Professor Hans-Werner Sinn ist Präsident des ifo Instituts für Wirtschaftsforschung in München. Seiner Ansicht nach bieten sich dem Freistaat vor allem im Handel große Chancen, vom EU-Beitritt der osteuropäischen Nachbarländer zu profitieren.
LfA Report: Professor Sinn, wodurch hat sich die bevorstehende EU-Osterweiterung bisher besonders stark auf die bayerische Wirtschaft ausgewirkt?
Sinn: Die mittelständische Industrie hat im großen Stil in Osteuropa statt in Deutschland investiert. Sie hat Niederlassungen gegründet und ihre arbeitsintensiven Wertschöpfungsteile verlagert.
LfA Report: Um Lohnkosten zu sparen?
Sinn: Genau. Ungarische und tschechische Löhne machen etwa ein Sechstel bis ein Siebtel der deutschen aus. Sie werden auch auf absehbare Zeit niedriger bleiben als bei uns, so dass es sich lohnt, in diesen Ländern längerfristig zu investieren.
LfA Report: Im Zuge der Erweiterung werden viele gesetzliche Einschränkungen wegfallen. In welcher Branche macht sich das in Bayern besonders bemerkbar?
Sinn: Im Dienstleistungssektor. Die EU gewährleistet Dienstleistungsfreiheit, und dieser Bereich war vor dem Beitritt gegen die Ostanbieter geschätzt. Das heißt, dass tschechische Baufirmen jetzt in Bayern Aufträge annehmen dürfen und wegen ihrer geringen Löhne günstigere Preise anbieten als deutsche Firmen.
LfA Report: Bedeutet das nicht enorme Konkurrenz?
Sinn: So ist es. Das Spannungsverhältnis zwischen hohen deutschen Tariflöhnen und niedrigen Löhnen im Osten verursacht große Probleme. Sie lassen sich nur bewältigen, wenn wir auf den Arbeitsmärkten flexibel reagieren. Die Lohnkosten müssen sinken, bis die Wettbewerbsfähigkeit gewährleistet ist. Aber diese Flexibilität fehlt uns leider in Deutschland.
LfA Report: Das ist Aufgabe der Politik.

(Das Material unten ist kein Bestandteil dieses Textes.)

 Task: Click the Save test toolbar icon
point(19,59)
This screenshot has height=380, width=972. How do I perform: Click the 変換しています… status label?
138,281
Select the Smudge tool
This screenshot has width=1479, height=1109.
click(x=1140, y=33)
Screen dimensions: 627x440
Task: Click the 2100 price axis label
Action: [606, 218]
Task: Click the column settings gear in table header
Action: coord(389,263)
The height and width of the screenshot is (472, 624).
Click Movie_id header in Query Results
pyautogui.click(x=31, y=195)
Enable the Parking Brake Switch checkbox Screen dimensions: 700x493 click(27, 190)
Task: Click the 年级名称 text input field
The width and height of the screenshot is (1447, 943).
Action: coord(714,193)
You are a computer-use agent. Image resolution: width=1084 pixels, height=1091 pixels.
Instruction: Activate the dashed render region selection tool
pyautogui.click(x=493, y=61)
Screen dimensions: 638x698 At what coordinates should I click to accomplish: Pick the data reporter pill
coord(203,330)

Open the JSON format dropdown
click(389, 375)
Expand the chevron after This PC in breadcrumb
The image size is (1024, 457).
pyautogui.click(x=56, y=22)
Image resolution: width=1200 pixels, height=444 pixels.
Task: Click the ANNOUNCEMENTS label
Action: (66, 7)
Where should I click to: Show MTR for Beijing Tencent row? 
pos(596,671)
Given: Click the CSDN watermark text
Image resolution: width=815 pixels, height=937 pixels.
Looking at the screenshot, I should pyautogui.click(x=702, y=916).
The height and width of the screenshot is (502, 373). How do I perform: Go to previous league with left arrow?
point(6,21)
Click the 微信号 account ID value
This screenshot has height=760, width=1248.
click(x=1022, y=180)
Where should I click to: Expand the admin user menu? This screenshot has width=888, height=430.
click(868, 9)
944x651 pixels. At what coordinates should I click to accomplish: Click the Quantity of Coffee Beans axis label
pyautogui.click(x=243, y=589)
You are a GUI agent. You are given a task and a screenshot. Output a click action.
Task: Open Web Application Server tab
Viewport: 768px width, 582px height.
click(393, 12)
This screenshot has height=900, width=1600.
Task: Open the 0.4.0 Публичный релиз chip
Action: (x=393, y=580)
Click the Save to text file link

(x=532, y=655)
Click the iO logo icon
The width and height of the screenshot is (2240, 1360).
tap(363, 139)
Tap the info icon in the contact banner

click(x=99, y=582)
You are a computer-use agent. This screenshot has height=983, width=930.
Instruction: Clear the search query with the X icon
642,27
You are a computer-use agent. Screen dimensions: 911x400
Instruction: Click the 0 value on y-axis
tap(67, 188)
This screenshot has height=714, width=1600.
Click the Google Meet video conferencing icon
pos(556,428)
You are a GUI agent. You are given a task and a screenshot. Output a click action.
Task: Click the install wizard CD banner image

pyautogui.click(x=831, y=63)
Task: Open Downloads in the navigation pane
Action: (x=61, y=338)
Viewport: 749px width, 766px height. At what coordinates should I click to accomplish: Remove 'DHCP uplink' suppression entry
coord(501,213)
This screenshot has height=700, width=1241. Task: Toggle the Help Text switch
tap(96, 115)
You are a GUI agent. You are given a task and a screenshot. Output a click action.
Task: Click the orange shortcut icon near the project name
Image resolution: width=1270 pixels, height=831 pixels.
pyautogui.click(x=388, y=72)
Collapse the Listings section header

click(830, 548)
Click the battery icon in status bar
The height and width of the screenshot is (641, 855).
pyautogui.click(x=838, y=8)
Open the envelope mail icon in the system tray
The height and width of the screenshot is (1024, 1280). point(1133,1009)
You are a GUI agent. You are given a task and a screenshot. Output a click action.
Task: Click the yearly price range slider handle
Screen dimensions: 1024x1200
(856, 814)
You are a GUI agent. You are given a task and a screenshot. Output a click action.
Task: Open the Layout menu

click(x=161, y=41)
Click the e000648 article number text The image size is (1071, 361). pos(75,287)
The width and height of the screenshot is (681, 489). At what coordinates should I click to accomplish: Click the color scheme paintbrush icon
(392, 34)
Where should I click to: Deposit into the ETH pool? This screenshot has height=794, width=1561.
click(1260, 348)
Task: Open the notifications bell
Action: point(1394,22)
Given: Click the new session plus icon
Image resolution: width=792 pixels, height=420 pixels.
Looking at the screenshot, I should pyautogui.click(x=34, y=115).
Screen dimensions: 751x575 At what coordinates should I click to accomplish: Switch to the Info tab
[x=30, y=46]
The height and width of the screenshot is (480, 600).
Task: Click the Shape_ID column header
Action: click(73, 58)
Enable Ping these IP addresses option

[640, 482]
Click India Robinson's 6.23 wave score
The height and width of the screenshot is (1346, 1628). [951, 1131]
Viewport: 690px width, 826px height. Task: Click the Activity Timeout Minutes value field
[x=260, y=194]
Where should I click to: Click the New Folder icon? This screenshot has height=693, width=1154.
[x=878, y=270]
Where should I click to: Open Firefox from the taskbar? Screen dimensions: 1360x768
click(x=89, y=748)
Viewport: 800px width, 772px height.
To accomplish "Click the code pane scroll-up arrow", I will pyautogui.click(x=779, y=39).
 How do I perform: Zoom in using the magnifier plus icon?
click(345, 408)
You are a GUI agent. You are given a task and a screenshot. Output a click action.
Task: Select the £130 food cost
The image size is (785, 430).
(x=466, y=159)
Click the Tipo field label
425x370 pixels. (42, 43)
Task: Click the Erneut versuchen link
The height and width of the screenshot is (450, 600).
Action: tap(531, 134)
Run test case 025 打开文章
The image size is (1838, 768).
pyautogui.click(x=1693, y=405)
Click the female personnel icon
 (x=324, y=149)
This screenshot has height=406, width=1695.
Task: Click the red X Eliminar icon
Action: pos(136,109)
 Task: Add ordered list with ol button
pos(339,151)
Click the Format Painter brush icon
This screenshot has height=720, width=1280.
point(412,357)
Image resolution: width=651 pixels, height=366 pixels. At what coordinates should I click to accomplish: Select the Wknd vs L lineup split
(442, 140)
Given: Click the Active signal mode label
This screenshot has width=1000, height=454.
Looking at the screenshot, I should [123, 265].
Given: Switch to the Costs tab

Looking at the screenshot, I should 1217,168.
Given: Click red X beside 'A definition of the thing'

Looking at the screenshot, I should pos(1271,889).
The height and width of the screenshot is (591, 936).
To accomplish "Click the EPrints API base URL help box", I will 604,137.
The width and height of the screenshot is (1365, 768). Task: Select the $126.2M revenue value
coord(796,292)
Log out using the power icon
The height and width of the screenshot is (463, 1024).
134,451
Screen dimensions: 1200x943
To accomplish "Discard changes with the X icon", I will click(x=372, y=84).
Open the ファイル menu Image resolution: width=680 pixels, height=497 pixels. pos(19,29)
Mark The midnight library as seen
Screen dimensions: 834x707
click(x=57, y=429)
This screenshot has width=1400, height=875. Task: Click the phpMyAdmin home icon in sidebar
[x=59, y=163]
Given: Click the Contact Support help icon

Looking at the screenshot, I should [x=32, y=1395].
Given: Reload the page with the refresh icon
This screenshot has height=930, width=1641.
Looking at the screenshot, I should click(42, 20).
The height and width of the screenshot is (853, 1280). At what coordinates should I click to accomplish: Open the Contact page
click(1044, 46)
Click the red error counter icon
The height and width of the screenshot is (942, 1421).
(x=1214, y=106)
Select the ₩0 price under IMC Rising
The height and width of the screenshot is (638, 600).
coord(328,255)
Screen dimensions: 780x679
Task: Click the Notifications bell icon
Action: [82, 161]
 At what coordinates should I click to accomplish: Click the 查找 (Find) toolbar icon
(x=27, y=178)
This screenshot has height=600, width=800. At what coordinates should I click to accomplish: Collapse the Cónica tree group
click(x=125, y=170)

Können die Unternehmer selbst etwas tun?
Sinn: Ja. Sie haben die Möglichkeit, mit ihrem Know-how und ihrem Kapital nach Osteuropa zu gehen und dort Gewinn zu machen.
LfA Report: Wie profitieren die Firmen sonst noch von den neuen Märkten in Osteuropa?
Sinn: Es entstehen neue Kontakt- und Handelsmöglichkeiten. Deutschland - und Bayern im Speziellen - kann zur Drehscheibe zwischen Ost und West werden. Dabei kann die Industrie indirekt als Händler tätig werden, indem sie im Osten produzieren lässt und die Waren von Deutschland aus weiter verkauft. Leider gewinnen nur die Firmeninhaber dabei und nicht die Arbeitnehmer in Bayern, da viel Wertschöpfung wegbrechen wird.
LfA Report: Mit welchen Ländern werden die Beziehungen von Bayern aus am intensivsten sein?
Sinn: Mit den benachbarten Staaten Ungarn und Tschechien. Aber auch mit der Slowakei werden sich viele Kontakte ergeben.
LfA Report: Liegt das nur an der räumlichen Nähe?
Sinn: Nein. In diesen Staaten gibt es eine große deutsche Sprachkompetenz, da sie ehemals zu Österreich-Ungarn gehörten. Zudem ist der Gesetzesrahmen ähnlich. Nach dem Kommunismus konnten sie wieder an ihre alten bürgerlichen Gesetze anknüpfen, die den deutschen und österreichischen entsprachen. Zwischen dem angelsächsischen und dem deutschen Rechtssystem dagegen gibt es kaum Gemeinsamkeiten. Insofern fällt es hiesigen Firmen relativ leicht, mit Osteuropäern Verträge zu schließen. Hier bieten sich gute Chancen.